Okay. It’s a, a, um, huge company. Endless spreadsheets, so many processes that instead of running in, in Systems one on an Excel, it it, it looked to me very even ridiculous. So I said, okay, I have engineering background, I am pretty good in architecture. And I said, okay, let’s, let’s connect all the organization spreadsheet into one centralized database.
That was the concept [00:09:00] and I. Thought that once we do that, everything will, will be, um, will be amazing because it’s amazing, right? You have all the data in one database. The organization has the full control on the data. You have consolidation, you have analysis, you have, you have so many things, and you have huge market.
There are 1 billion Excel users in the world. And you see, I, I already, I remember the pitch from those days, same
David: Yeah.
Didi: one, and I went out of, uh, Cisco and started to, uh, raise money and it was not easy, but it was okay to raise the first money because I, if, if I have one skill is to, to convince people that this is something that I know that, that I do pretty, pretty well. And I were able to convince, um, to early investor that I’m on something. Okay. And we raised like million dollar or so. [00:10:00] And we started to build the technology. We build the platform, uh, two patents, um, take Excel data into database. Amazing, really amazing, very unique. And we had something that we thought, this is the best technology ever.
And then I put the heart of the, uh, salesman and started to, uh, sell. did I sell? I didn’t know. I just get into, the, the, the customer’s office and say, okay, I have, what is your problem? You have Excel, right? Okay. What is the way? Consolidation. Okay, I can solve it. Um, we have a data integrity issue.
Okay, I can solve it. We have, uh, this, uh, process that it’s to, okay, we can solve it. It was like, and it was true because if you take Excel in database, you can solve anything, but it was and end. I dunno. I would say, uh, luckily or the opposite, I was able to, to, to bring or to, to, to win. Um, [00:11:00] some, a few customers from large insurance companies, uh, with the, the, the use case of compliance and some, uh, financial companies in term with a, a consolidation and some companies with the data collection and few use cases, customers, so. We, thought that we are on something because every new customer, okay, this
David: Hmm.
Didi: use case. This is a use case. And, um, but we, we, we couldn’t, uh, grow. I mean, we, we, we, we didn’t, uh, uh, uh, be able to, to, to create any repetitive process. Every cell was a a nightmare. A nightmare. Um, and. Year after year that we feel that we are on something because the feedback from the customers are, wow, this is amazing.
I can do with this, that, that the feedback was super, super strong, we couldn’t translate [00:12:00] the, the, the, this feedback to real revenue. So year after year, and uh, You know, the money is, uh, is, is a run, run over. So I have to go again to my investors, say, look. We are on something here. Believe me, we are on something.

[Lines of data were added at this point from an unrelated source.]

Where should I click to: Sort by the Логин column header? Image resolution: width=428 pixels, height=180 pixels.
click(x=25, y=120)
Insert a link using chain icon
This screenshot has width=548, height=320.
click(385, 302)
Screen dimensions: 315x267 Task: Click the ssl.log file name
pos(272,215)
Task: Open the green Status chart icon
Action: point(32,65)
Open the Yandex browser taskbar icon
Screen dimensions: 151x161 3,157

We just need to find the crack. We are on something. So another million, and we raised almost $10 million in with almost no revenue, just by, by, providing soft evidence of potential, technology, potential impact, potential market. And we pivoted maybe four or five times from different, uh, use cases, uh, to other use cases, uh, different ICPs company size.

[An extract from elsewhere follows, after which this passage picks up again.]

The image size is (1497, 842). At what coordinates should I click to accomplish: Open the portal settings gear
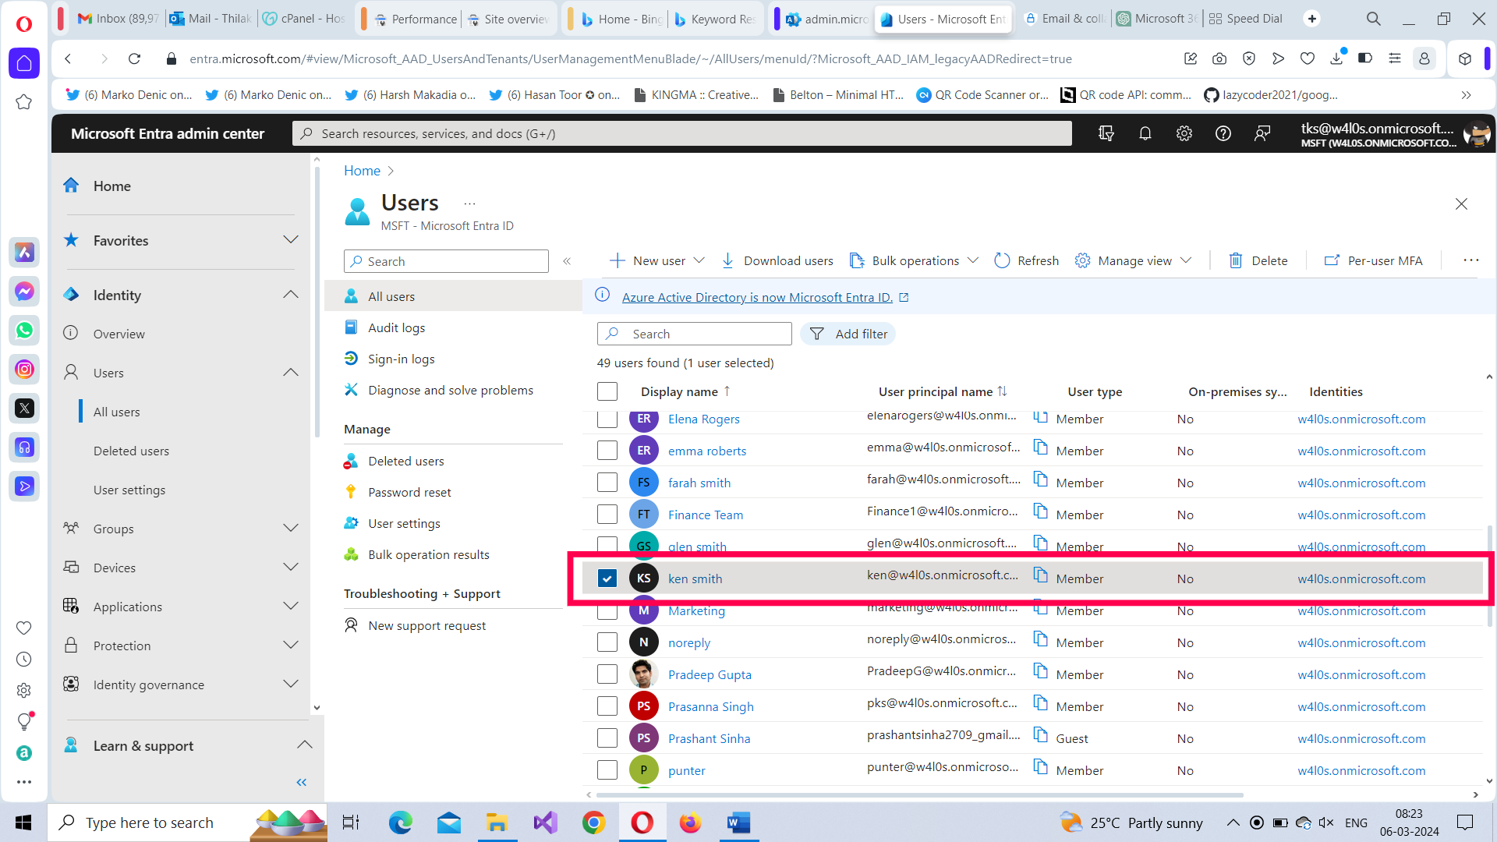point(1184,133)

It was such a long, [00:13:00] difficult, fascinating process that
David: long was this period? How long was that? So in this five year period, how did you keep yourself motivated? Like when you’re in that kind of a period, it is not easy to be a founder or CEO. Like it’s exhausting no matter what, even if you’re, even if you’re doing amazing. So the question is, in a period like that, how did you.
How did you keep going? How did you have the energy to, to yourself personally, or you and your co-founders? Like how did you guys keep doing that?

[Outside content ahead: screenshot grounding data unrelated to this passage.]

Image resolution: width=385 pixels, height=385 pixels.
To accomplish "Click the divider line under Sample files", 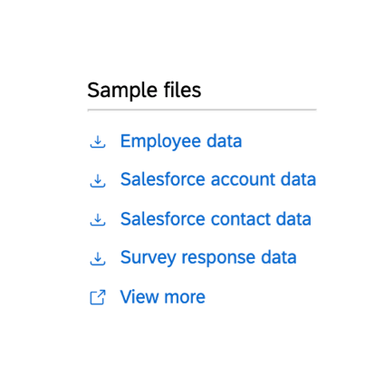I will point(202,110).
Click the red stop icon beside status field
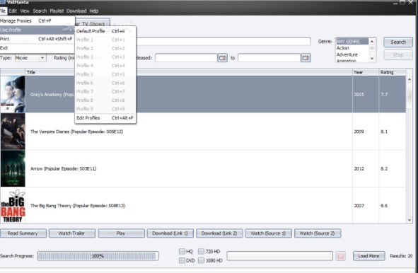 [340, 256]
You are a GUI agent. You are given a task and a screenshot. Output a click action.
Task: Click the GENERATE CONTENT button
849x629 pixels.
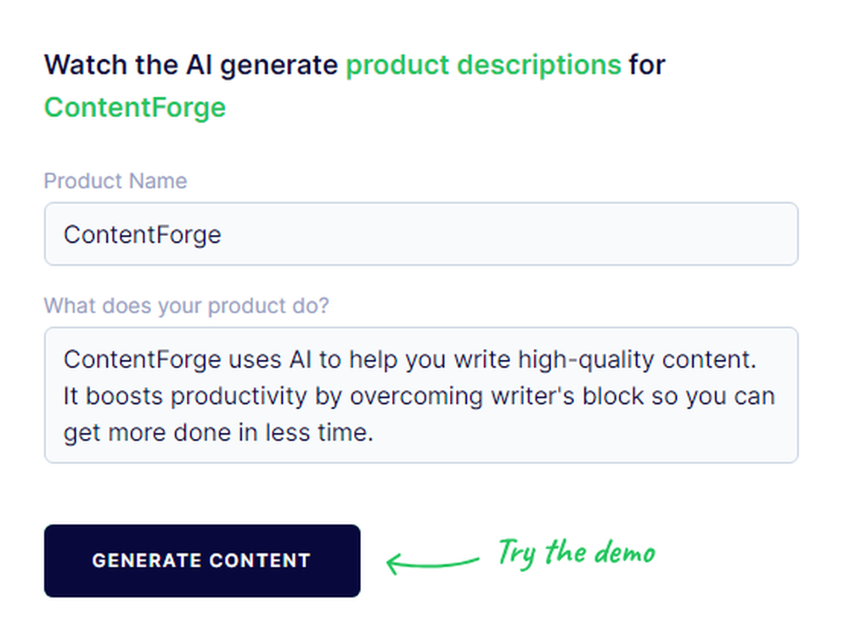(x=202, y=561)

Didi: I started the company at, uh, age of, uh, 42. It means that I have a one shot, right? It’s not, uh, you find, you find, uh, you find the company in, uh, age of, uh, 30, 35. You have another chance. I knew that this is my last shot. Uh, the only, and [00:14:00] last and only, uh, shot. So. I didn’t have even the, the, the thought in my mind that it won’t succeed.
David: Hmm.
Didi: a hundred percent sure that something will come up with this idea or with this concept. So,
David: And how were you able to keep the team, the broader team, because you had people, like how were you able to keep them motivated?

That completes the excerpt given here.